| Task goal |
All the records below must be returned exactly as they stand.

| Given data |
- - -

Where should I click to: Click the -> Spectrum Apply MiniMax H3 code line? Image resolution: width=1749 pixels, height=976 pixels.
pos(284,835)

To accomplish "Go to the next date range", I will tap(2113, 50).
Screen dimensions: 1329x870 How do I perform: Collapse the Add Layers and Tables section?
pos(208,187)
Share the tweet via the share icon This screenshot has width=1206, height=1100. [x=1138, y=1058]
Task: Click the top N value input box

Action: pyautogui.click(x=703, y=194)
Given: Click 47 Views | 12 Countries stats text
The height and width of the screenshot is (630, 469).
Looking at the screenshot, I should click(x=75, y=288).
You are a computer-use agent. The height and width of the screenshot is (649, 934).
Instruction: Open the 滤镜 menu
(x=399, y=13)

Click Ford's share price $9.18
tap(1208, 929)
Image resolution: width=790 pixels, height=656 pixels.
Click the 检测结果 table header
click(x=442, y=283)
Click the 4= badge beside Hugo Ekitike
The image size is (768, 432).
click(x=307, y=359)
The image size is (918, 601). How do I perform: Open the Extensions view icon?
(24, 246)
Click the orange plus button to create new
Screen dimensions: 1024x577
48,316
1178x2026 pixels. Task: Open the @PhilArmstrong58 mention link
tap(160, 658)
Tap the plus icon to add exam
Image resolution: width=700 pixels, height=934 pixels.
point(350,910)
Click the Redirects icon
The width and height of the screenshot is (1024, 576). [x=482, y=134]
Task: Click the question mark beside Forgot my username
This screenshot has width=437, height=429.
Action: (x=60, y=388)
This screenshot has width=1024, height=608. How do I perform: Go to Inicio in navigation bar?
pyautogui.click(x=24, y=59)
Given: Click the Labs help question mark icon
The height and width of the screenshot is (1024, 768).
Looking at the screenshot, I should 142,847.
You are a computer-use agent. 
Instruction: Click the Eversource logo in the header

- - -

| Expected output |
Where should I click to: Click the -> Spectrum Apply MiniMax H3 code line? Image resolution: width=1749 pixels, height=976 pixels.
pos(284,835)

To accomplish "Go to the next date range", I will tap(2113, 50).
Screen dimensions: 1329x870 How do I perform: Collapse the Add Layers and Tables section?
pos(208,187)
Share the tweet via the share icon This screenshot has width=1206, height=1100. [x=1138, y=1058]
Task: Click the top N value input box

Action: pyautogui.click(x=703, y=194)
Given: Click 47 Views | 12 Countries stats text
The height and width of the screenshot is (630, 469).
Looking at the screenshot, I should click(x=75, y=288).
You are a computer-use agent. The height and width of the screenshot is (649, 934).
Instruction: Open the 滤镜 menu
(x=399, y=13)

Click Ford's share price $9.18
tap(1208, 929)
Image resolution: width=790 pixels, height=656 pixels.
Click the 检测结果 table header
click(x=442, y=283)
Click the 4= badge beside Hugo Ekitike
The image size is (768, 432).
click(x=307, y=359)
The image size is (918, 601). How do I perform: Open the Extensions view icon?
(24, 246)
Click the orange plus button to create new
Screen dimensions: 1024x577
48,316
1178x2026 pixels. Task: Open the @PhilArmstrong58 mention link
tap(160, 658)
Tap the plus icon to add exam
Image resolution: width=700 pixels, height=934 pixels.
point(350,910)
Click the Redirects icon
The width and height of the screenshot is (1024, 576). [x=482, y=134]
Task: Click the question mark beside Forgot my username
This screenshot has width=437, height=429.
Action: (x=60, y=388)
This screenshot has width=1024, height=608. How do I perform: Go to Inicio in navigation bar?
pyautogui.click(x=24, y=59)
Given: Click the Labs help question mark icon
The height and width of the screenshot is (1024, 768).
Looking at the screenshot, I should 142,847.
You are a computer-use agent. 
Instruction: Click the Eversource logo in the header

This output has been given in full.